Moreover, it was soon ascertained that an armed party of Mormons had left Cedar City, had returned with spoil, and that the Indians complained of being unfairly treated in the division of the booty. Notwithstanding their utmost efforts, some time elapsed before the United States officials procured evidence sufficient to bring home the charge of murder to any of the parties implicated, and it was not until March 1859 that Judge Cradlebaugh held a session of court at Provo. At this date, only six or eight persons had been committed for trial and were now in the guard-house at Camp Floyd, some of them being accused of taking part in the massacre and some of other charges.
Accompanied by a military guard, as there was no jail within his district and no other means of securing the prisoners, the judge opened court on March 8. In his address to the grand jury, he specified a number of crimes that had been committed in southern Utah, including the massacre. “To allow these things to pass over,” he observed, “gives a color as if they were done by authority. The very fact of such a case as the Mountain Meadows shows that there was some person high in the estimation of the people and that authority did it… You can know no law but the laws of the United States and the laws you have here. No person can commit crimes and say higher authorities authorize them. If they have any such notions, they will have to dispel them.” The grand jury refused to find bills against any of the accused and, after remaining in session for a fortnight, were discharged by Cradlebaugh as “a useless appendage to a court of justice,” the judge remarking: “If this court cannot bring you to a proper sense of your duty, it can at least turn the savages held in custody loose upon you.”
Judge Cradlebaugh’s address was ill-advised. The higher authority of which he spoke could mean only the authority of the church, or in other words, of the first presidency, and to contemplate and threaten to impeach that authority before a Mormon grand jury was a gross judicial blunder. Though there may have been cause for suspicion, there was no fair color of testimony, and there is none yet, that Brigham or his colleagues were implicated in the massacre.

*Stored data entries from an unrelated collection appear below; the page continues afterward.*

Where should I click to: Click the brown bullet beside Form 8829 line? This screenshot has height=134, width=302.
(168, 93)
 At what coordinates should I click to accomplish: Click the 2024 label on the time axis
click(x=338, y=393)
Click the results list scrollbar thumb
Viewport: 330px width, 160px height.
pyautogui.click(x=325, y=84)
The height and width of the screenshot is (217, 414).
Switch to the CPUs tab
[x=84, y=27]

Apart from the hearsay evidence of Cradlebaugh and of an officer in the Army of Utah, together with the statements of John D. Lee, there is no basis on which to frame a charge of complicity against them. That the massacre occurred the day after martial law was proclaimed and within two days of the threat uttered by Brigham in the presence of Captain Stewart Van Vliet; that Brigham, as superintendent of Indian affairs, failed to embody in his report any mention of the massacre; that for a long time afterward no allusion to it was made in the tabernacle or the Deseret News — the church organ of the saints — and then only to deny that the Mormons had any share in it; and that no mention was made in the Deseret News of the arrival or departure of the emigrants; — all this was, at best, but presumptive evidence, and did not excuse the slur that was now cast on the church and the church dignitaries.
“I fear, and I regret to say it,” remarks the superintendent of Indian affairs in August 1859, “that with certain parties here, there is a greater anxiety to connect Brigham Young and other church dignitaries with every criminal offense than diligent endeavor to punish the actual perpetrators of crime.”

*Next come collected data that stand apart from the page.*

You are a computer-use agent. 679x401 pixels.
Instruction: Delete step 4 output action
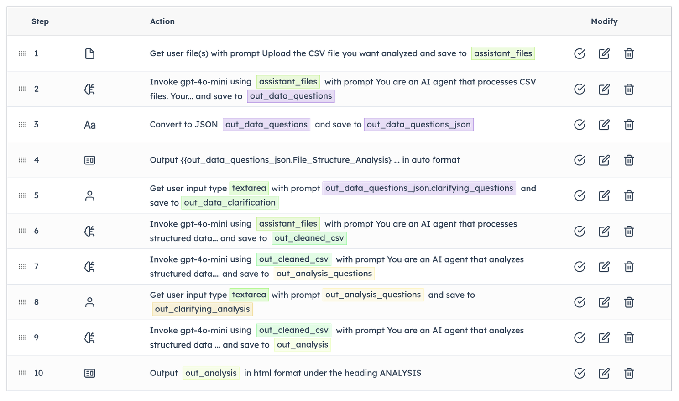[629, 160]
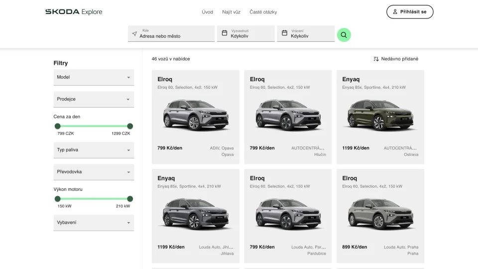Click the Adresa nebo město input field

(174, 36)
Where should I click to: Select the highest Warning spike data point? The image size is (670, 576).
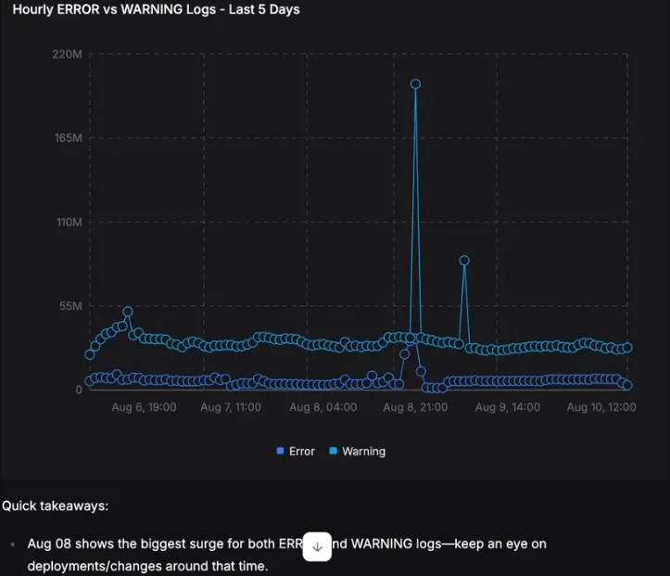416,83
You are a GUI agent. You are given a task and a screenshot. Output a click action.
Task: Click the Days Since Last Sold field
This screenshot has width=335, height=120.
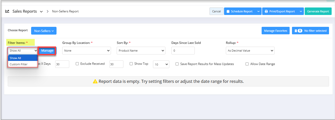[x=183, y=51]
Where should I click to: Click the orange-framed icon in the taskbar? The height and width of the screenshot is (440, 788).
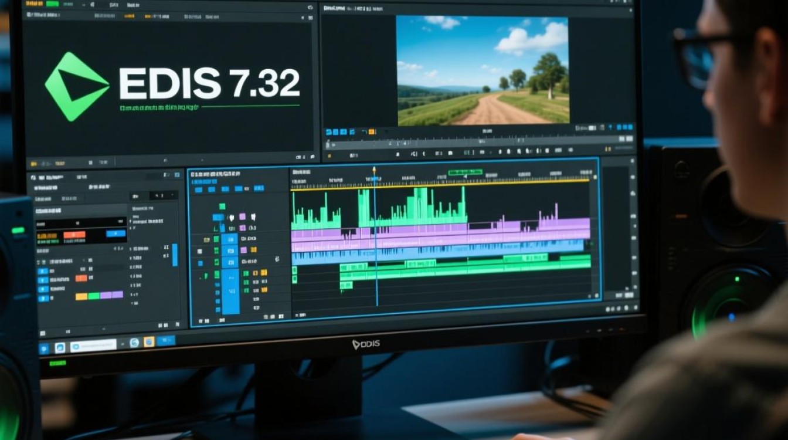(149, 342)
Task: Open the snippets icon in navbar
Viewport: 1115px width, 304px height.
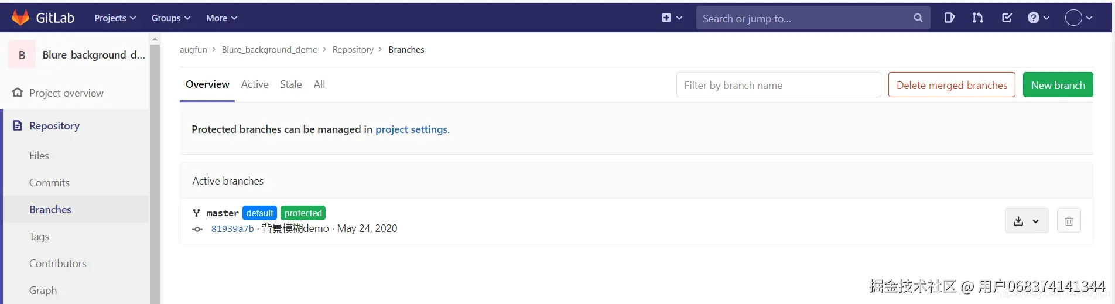Action: (949, 18)
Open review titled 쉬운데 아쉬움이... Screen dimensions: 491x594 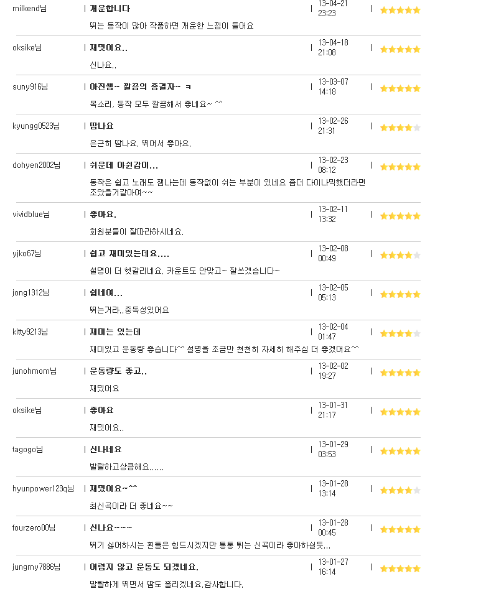[124, 165]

The judge’s remarks served no purpose except to draw forth from the mayor of Provo a protest against the presence of the troops as an infringement of the rights of American citizens. The judge replied that good American citizens need have no fear of American troops, whereupon the citizens of Provo petitioned Governor Alfred Cumming to order their removal. Cumming, who was then at Provo, was officially informed by the mayor that the civil authorities were prepared and ready to keep in safe custody all prisoners arrested for trial and others whose presence might be necessary. He, therefore, requested General Johnston to withdraw the force, which was then encamped at the courthouse, stating that its presence was unnecessary.
The general refused to comply, being sustained in his action by the judges, and on March 27 Cumming issued a proclamation protesting against all movements of troops except such as accorded with his instructions as chief executive magistrate. A few days later, the detachment was withdrawn.

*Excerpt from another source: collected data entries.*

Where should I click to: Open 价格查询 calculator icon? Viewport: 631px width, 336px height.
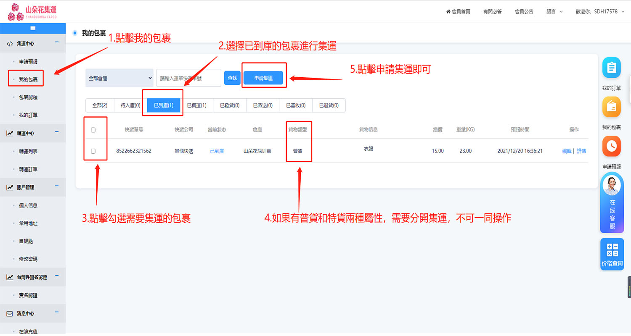[612, 254]
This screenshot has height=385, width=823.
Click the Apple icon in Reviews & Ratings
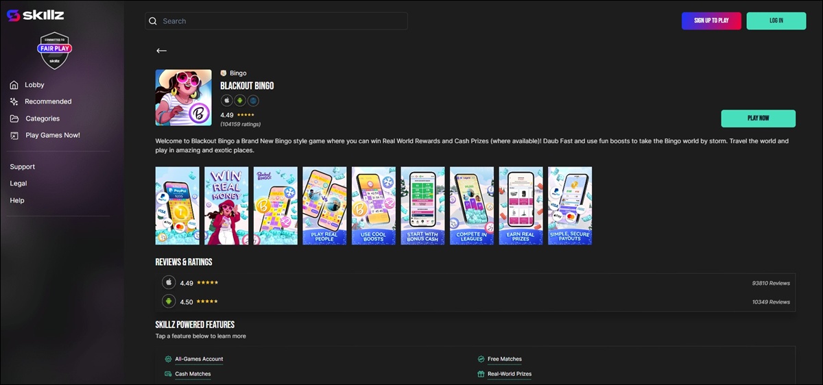coord(169,282)
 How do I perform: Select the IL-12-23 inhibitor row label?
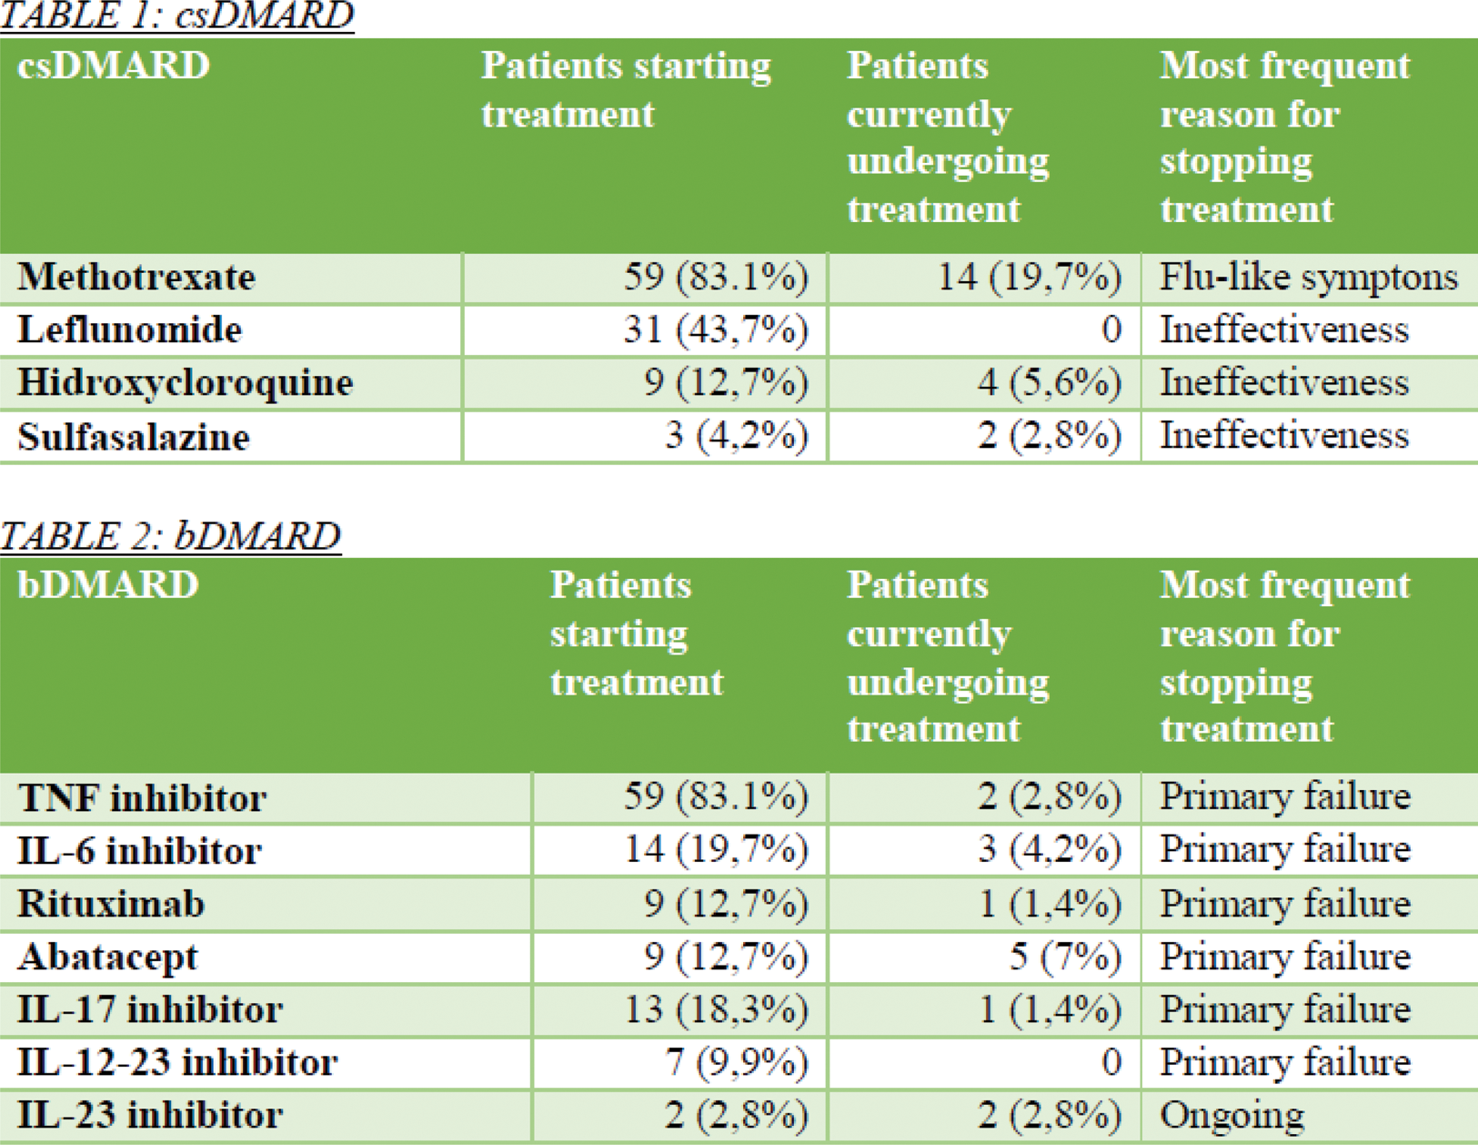point(177,1062)
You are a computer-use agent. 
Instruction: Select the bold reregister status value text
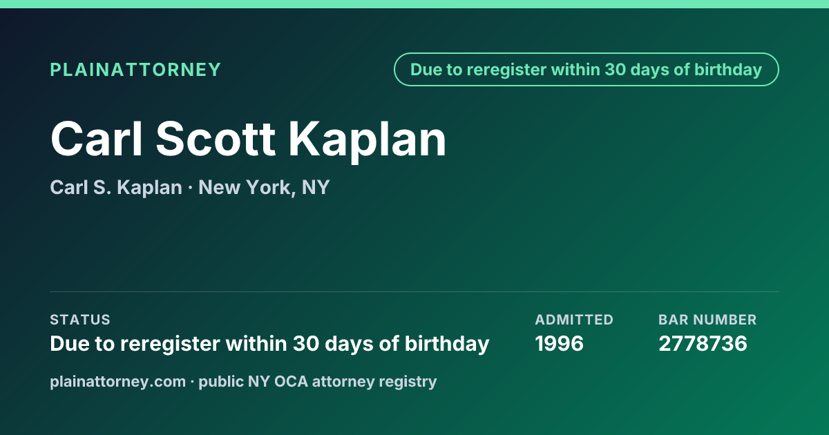tap(269, 344)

Notwithstanding the contumacy of the grand jury, Cradlebaugh continued the sessions of his court, still resolved to bring to justice the parties concerned in the Mountain Meadows Massacre and crimes committed elsewhere in the territory. Bench warrants, based on sworn information, were issued against several people, and the United States marshal, aided by a military escort, succeeded in making a few arrests.
Among other atrocities laid to the charge of the Mormons was one known as the Aiken massacre, which also occurred during the year 1857. Two brothers of that name, with four others, returning from California to the eastern states, were arrested in southern Utah as spies, and, as was alleged, four of the party were escorted to Nephi, where it was arranged that Porter Rockwell and Sylvanus Collett should assassinate them. While encamped on the Sevier River, they were attacked by night, two of them being killed and two wounded, the latter escaping to Nephi, whence they started for Salt Lake City but were murdered on their way to Willow Springs. Although the guilty parties were well known, it was not until many years later that one of them, named Collett, was arrested and, in October 1878, was tried and acquitted at Provo. All the efforts of Judge Cradlebaugh availed nothing, and soon afterward, he discharged the prisoners and adjourned his court sine die, entering on his docket the following minute: “The whole community presents a united and organized opposition to the proper administration of justice.”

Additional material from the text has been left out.